Alternatively, electrohydrodynamic (EHD) co-jetting [32] can result in anisotropic particles with distinct internal geometries [3237]. The unique multicompartmental architecture allows for the possible incorporation of multiple therapeutics – and polymers – in selected compartments and can result in distinct release profiles for each therapeutic. While most of the work published using EHD co-jetting has focused on the use of similar polymers in different compartments, [35,36,38,39] our more recent work has demonstrated the incorporation of a variety of different polymers, such as hydrogels (e.g., poly(ethylenimine) and poly(ethylene oxide)) [37,40], polysaccharides (dextran) [41], or poly(acrylamide-co-acrylic acid) [42], poly(methyl methacrylate) [37], poly(styrene) [37], and poly(vinyl cinnamate) [37,43,44]. In addition, we have also illustrated the incorporation and release of siRNA from bicompartmental particles with pronounced efficacy in an in vitro model [40]. In this manuscript, we demonstrate the selective incorporation of a stimuli responsive polymer in bicompartmental microparticles via EHD co-jetting and confirm the anisotropic degradation of one compartment only. We further demonstrate the incorporation of a low molecular weight cancer therapeutic selectively in one compartment and display pH dependent release from anisotropic microparticles.

2. Materials and methods

2.1. Materials

Dextran, chloroform, dimethylformamide (DMF), dimethyl sulfoxide (DMSO), pyridinium p-toluenesulfonate, 2-methoxypropane triethylamine, acetic acid, sodium acetate, phosphate buffered saline (PBS), poly[tris(2,5-bis(hexyloxy)-1,4-phenylenevinylene)-alt-(1,3-phenylenevinylene)] (PTDPV) as the green marker for confocal imaging, poly[(m-phenylenevinylene)-alt-(2,5-dihexyloxy-p-phenylenevinylene)] (MEHPV) as the blue marker for confocal imaging, and tween 20 were used as purchased from Sigma Aldrich, USA. Polylactide-co-glycolide (PLGA) with a ratio of 50:50 lactide-to-glycolide and a molecular weight of 44 kDa was purchased from Corbion Purac Corporation. Irinotecan was purchased from Ontario Chemicals.

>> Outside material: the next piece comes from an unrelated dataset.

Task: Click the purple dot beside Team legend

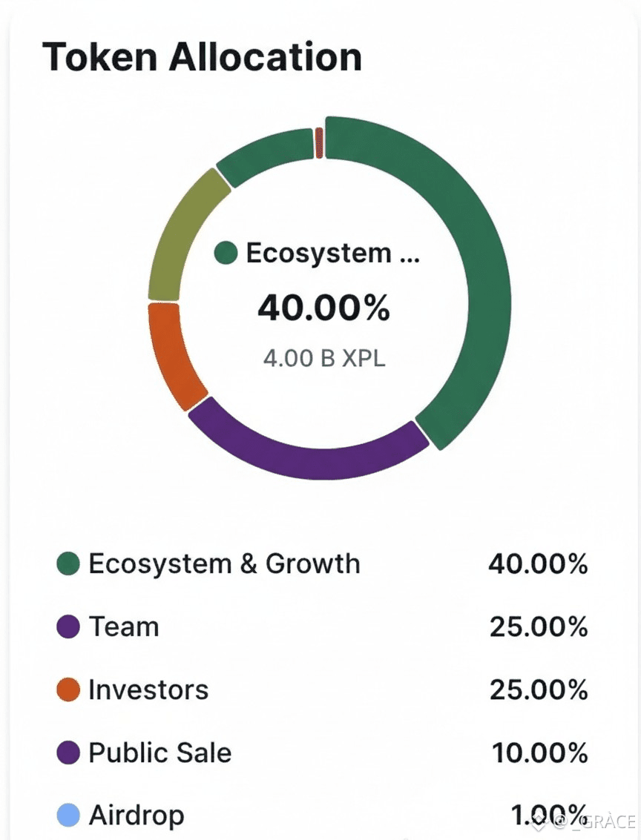Action: [68, 627]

2.2. Polymer 1 synthesis and analysis

Acetal-modified dextran (polymer 1) was synthesized as previously described by Fréchet et al. [45]. The polymer was analyzed via IR and NMR spectroscopy to confirm the presence of the appropriate functional groups and polymer purity. The analysis for the degree of protection and cyclic vs. noncyclic protection was done through NMR analysis.

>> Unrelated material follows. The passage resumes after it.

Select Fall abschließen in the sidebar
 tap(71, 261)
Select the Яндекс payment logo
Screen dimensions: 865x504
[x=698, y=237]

2.3. Electrohydrodynamic Co-jetting

Microparticles were fabricated using the electrohydrodynamic co-jetting procedure as described previously [39]. The jetting solutions were made with a 97:03 ratio of chloroform to DMF and a polymer concentration of 15% w/v. For compartments that contained polymer 1, 75% w/w of the total polymer was polymer 1 while the rest was PLGA. Bicompartmental microparticles containing PLGA in one side and a mixture of PLGA and polymer 1 in the second hemisphere were fabricated using side-by-side 26 gauge needles and a voltage of approximately 6–7 kV. EHD co-jetting was done at a flow rate of 0.4 ml/h, a needle-to-substrate distance of 30 cm, and at room temperature. A metal sheet acted as the counter electrode, onto which the microparticles were deposited and then collected for further processing. The jetted microparticles were imaged via CLSM (Confocal Laser Scanning Microscopy) using an Olympus Confocal Microscope, and an Amray SEM (Scanning Electron Microscopy), at the Microscopy & Imaging Laboratory facilities at the University of Michigan.

2.4. De-protection of polymer 1 and soluble dextran release analysis

Microparticles containing polymer 1 in one compartment were tested for dextran deprotection and release in acidic and neutral conditions at physiological temperatures. The neutral buffer (pH 7.4) used was PBS and the acidic buffer (pH 5) is a mixture of acetic acid and sodium acetate [45]. Both buffers contained 1% Tween 20 (v/v). Different aliquots were tested via the Bicinchoninic Acid (BCA, ThermoScientific) test to determine the amount of dextran released.

2.5. Zeta potential measurements

The pure PLGA microparticles and polymer 1 containing microparticles were dispersed in DI water with 0.01% Tween 20 (v/v) and their zeta potential was measured with a Malvern Zetasizer. Each measurement was done in triplets.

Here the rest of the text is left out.